TEXT PASSAGE ::
Now imagine sitting with this person in real life. They say, “I just think we’ve lost sight of God in this country. Kids don’t even pray in school anymore.” Rather than interpreting that as a political position or reinforcing a cultural category, I might pause and say, “I hear something in you that’s longing for something sacred to be remembered. Is that right?” If they nod or soften, I might gently invite more: “Can we sit with that together for a moment—this feeling that something important has been forgotten? What does that feel like inside? Is there an image or memory that comes to you when you think about what’s been lost?”
In that space, we’re not debating constitutional law. We’re attending to the ache underneath. And maybe what emerges is a memory of childhood, or the feeling of community they used to experience, or even a deep yearning for moral grounding in a chaotic world. Perhaps they’re thinking about school shootings and the desperate need some students feel to call on God together—to kneel beside one another in shared grief and hope. That impulse isn’t about enforcing belief—it’s about surviving a broken world. The person’s fully formed meaning emerges through attuned listening—listening that doesn’t rush to conclusions, but makes space for something real to unfold.
That’s the work I believe in. Not meaning-making for someone, but making room for them to find their own meaning—with dignity, with complexity, and without being sorted before they’ve even spoken.

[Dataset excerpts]
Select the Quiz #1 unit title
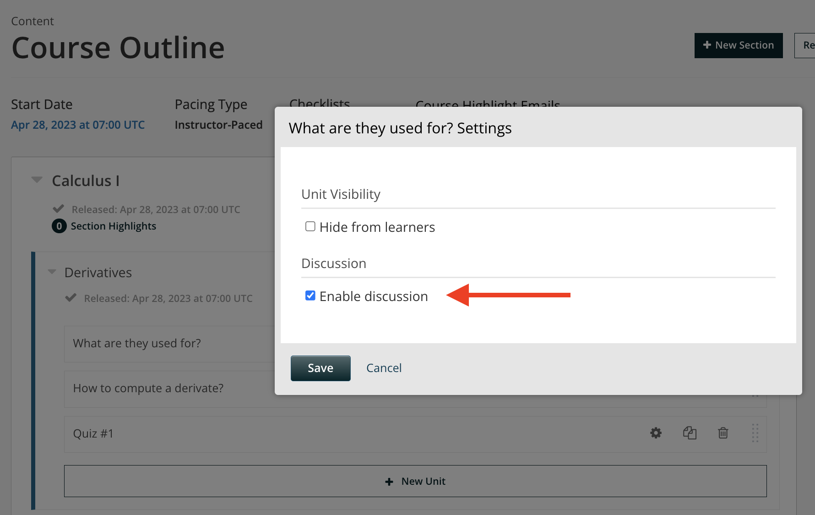 tap(93, 434)
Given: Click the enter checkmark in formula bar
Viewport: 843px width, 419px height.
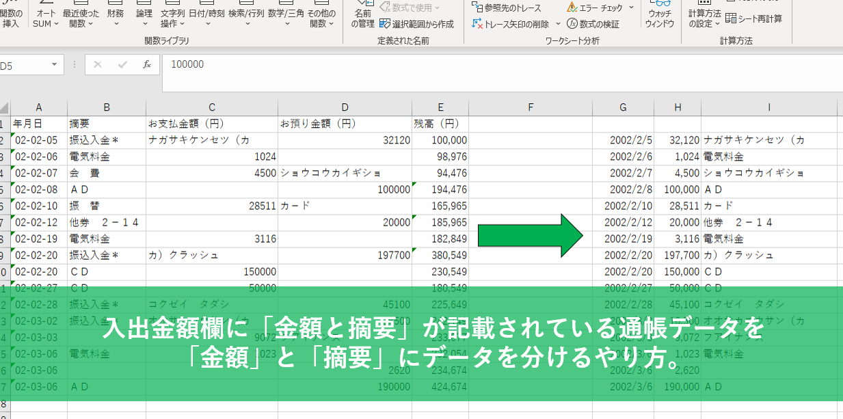Looking at the screenshot, I should (122, 64).
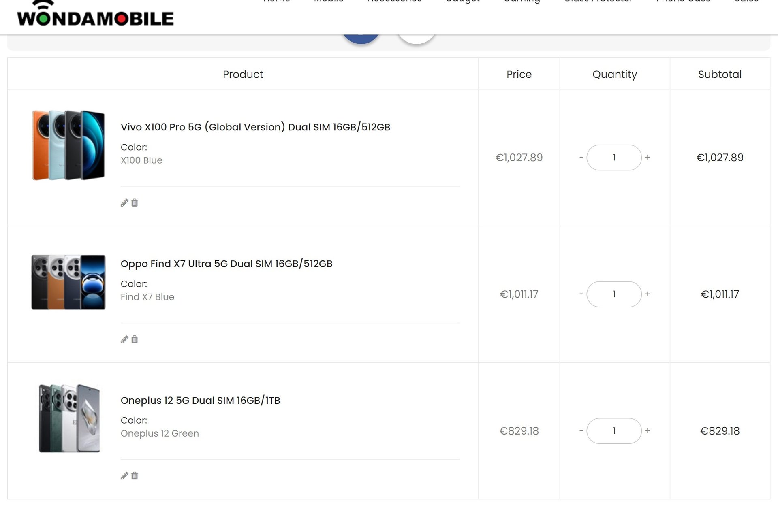The height and width of the screenshot is (505, 778).
Task: Click the edit pencil for Vivo X100 Pro
Action: (x=124, y=203)

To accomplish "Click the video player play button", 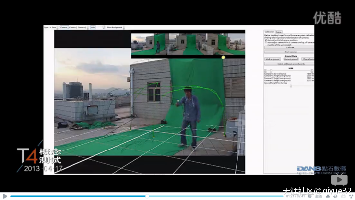I will click(4, 196).
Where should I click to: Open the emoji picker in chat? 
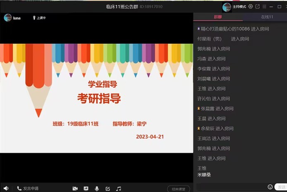tap(270, 187)
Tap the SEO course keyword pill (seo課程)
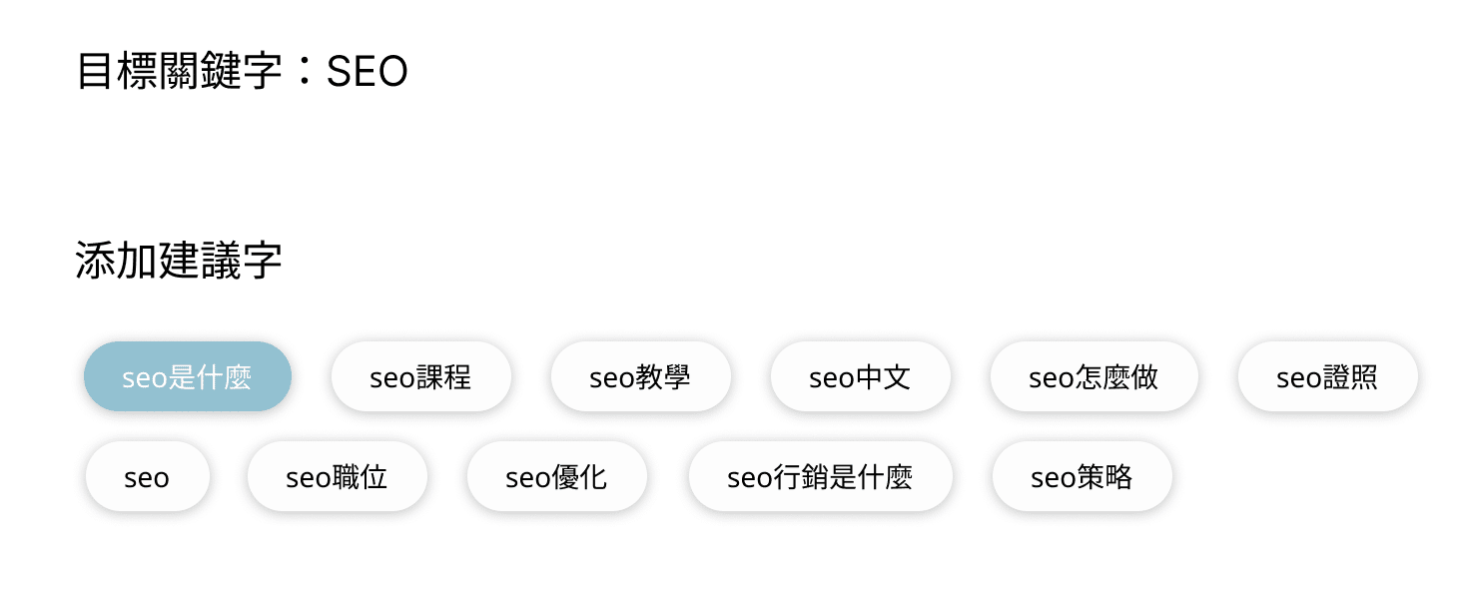This screenshot has width=1458, height=591. [x=420, y=376]
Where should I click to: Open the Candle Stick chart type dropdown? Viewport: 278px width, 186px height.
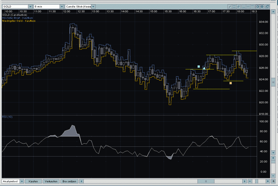tap(94, 7)
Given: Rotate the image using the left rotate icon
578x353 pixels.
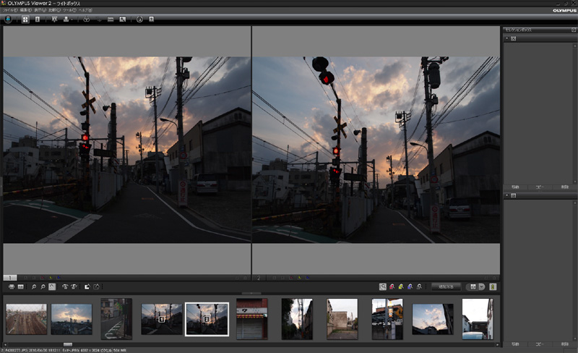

DIRECTIONS FOR THIS TASK :: Transcribe the passage on attuned listening word for word from "That’s the work" to "they’ve even spoken.".

RESPONSE TO THIS EXERCISE ::
That’s the work I believe in. Not meaning-making for someone, but making room for them to find their own meaning—with dignity, with complexity, and without being sorted before they’ve even spoken.